Inflation spells an end to liquidity driven booms in house prices
With another high inflation reading expected at the end of this month, most likely taking the annual CPI increase to close to 7 per cent, the RBA governor’s forecast of further increases in the official interest rates is be taken seriously. Indeed, a third 50 basis point rate rise is highly likely at the August 1 meeting of the board. This would take the cash rate to 1.85 per cent, a rise of 1.75 percentage points in just four months.
At 1.85 per cent, the cash rate is getting closer to more normal levels, which could be in the range of 2-2.5 per cent, but probably is not yet sufficient to achieve the governor’s aim of the RBA charting a credible path back to an inflation rate of 2-3 per cent.
Indeed, the message from policymakers at the annual conference of the European Central Bank was that the persistence of significant supply-side shocks from Russia’s invasion of Ukraine and the pandemic had fundamentally changed the medium-term outlook for inflation.
They could have added that by acting only slowly to respond to this new reality, the continued highly stimulatory stance of monetary policy risked embedding a change in inflation psychology. As a result, they are now playing catch-up.
There are two broad implications of this current situation. First, real interest rates may not return to the unusually low levels of last decade. According to one paper presented at the RBA’s annual research conference, a large inflation shock or a large increase in public debt could trigger a reversal of the past downward trend in the real rate of interest. The paper notes that “Since both these forces are currently at play, it raises the possibility that the future could involve a much higher real rate.”
If this is correct or at least partly the case, then the second implication is that economies and markets will behave very differently to how they did last decade.
Then, low inflation and low and even negative real interest rates during the pandemic encouraged rising levels of debt and asset prices. This in turn produced a significant widening in wealth inequality.
For Australia, a reversal of these trends could be particularly painful. This is because Australia’s household debt is among the highest of its global peers and economic growth has benefited from very large rises in house prices.
There are already some early signs that house prices are cooling, even though interest rates remain relatively low. A wide range of forecasts suggest that if the RBA lifts the cash rate to neutral levels, house prices could fall by up to 20 per cent.
This in turn would weaken growth in consumer spending and housing investment would decline, probably sharply. The result would be at least a moderate rise in the unemployment rate, something the RBA so far thinks can be avoided.

☆ ☆ ☆ ☆

### REQUIRED WORK
a) Translate this sentence from the inflation article into Spanish: "There are two broad implications of this current situation."
b) Rewrite everything from "For Australia, a" down to "can be avoided." in the inflation article, swapping "house prices" for "home values".
c) Write the next part of the inflation article, picking up after its final sentence.
The data is not needed here.

### INPUT DATA

☆ ☆ ☆ ☆

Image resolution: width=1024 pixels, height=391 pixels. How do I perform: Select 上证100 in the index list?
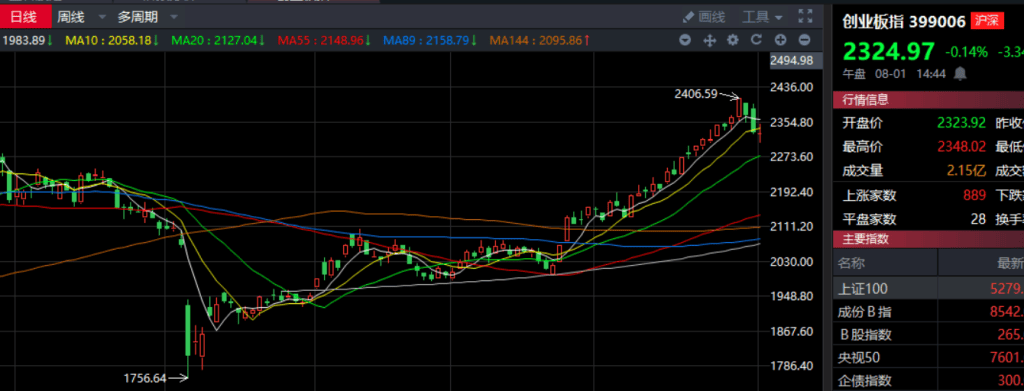(928, 288)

☆ ☆ ☆ ☆

### ANSWERS FOR THIS EXERCISE
a) Hay dos grandes implicaciones de esta situación actual.

b)
For Australia, a reversal of these trends could be particularly painful. This is because Australia’s household debt is among the highest of its global peers and economic growth has benefited from very large rises in home values.
There are already some early signs that home values are cooling, even though interest rates remain relatively low. A wide range of forecasts suggest that if the RBA lifts the cash rate to neutral levels, home values could fall by up to 20 per cent.
This in turn would weaken growth in consumer spending and housing investment would decline, probably sharply. The result would be at least a moderate rise in the unemployment rate, something the RBA so far thinks can be avoided.

c)
Of course, the future could be more benign. Inflation could fall quickly, causing less pain to the economy and in markets. This would probably require a rapid resolution of supply-side shocks and, to be sure, there are some early signs that pressures in parts of supply chains are easing. But given the current geopolitical backdrop, persistent labour shortages and less efficient supply chains as globalisation is partly reversed, it would be heroic to assume that supply-side issues will just fade away as a source of inflation. Inflation could also fall quickly if the tightening of monetary policy destroys demand abruptly. Again, there are some signs that demand is cooling quickly, particularly in the US, Britain and New Zealand. Markets have jumped onto these signs to price the risk of recession. Bond yields have fallen from their recent highs and markets are pricing less tightening of monetary policy than previously and a moderate easing cycle by central banks later next year, including the RBA.
But of those expecting recession, most are of the view that this would be relatively mild and would not trigger a return to exceptional monetary policy responses. Central banks also appear willing to accept at least some pain in their economies, if that is the cost of reducing inflation. They are continuing to wind back their asset-purchase programs along with the rise in interest rates.
Either way, a shift from a world flush with liquidity, central banks buying assets, and rapidly rising asset prices seems unavoidable.
The silver lining is that this might be the catalyst for a focus back on productivity to put living standards on a surer and a more equal path.
Paul Brennan is chief economist at Suncorp.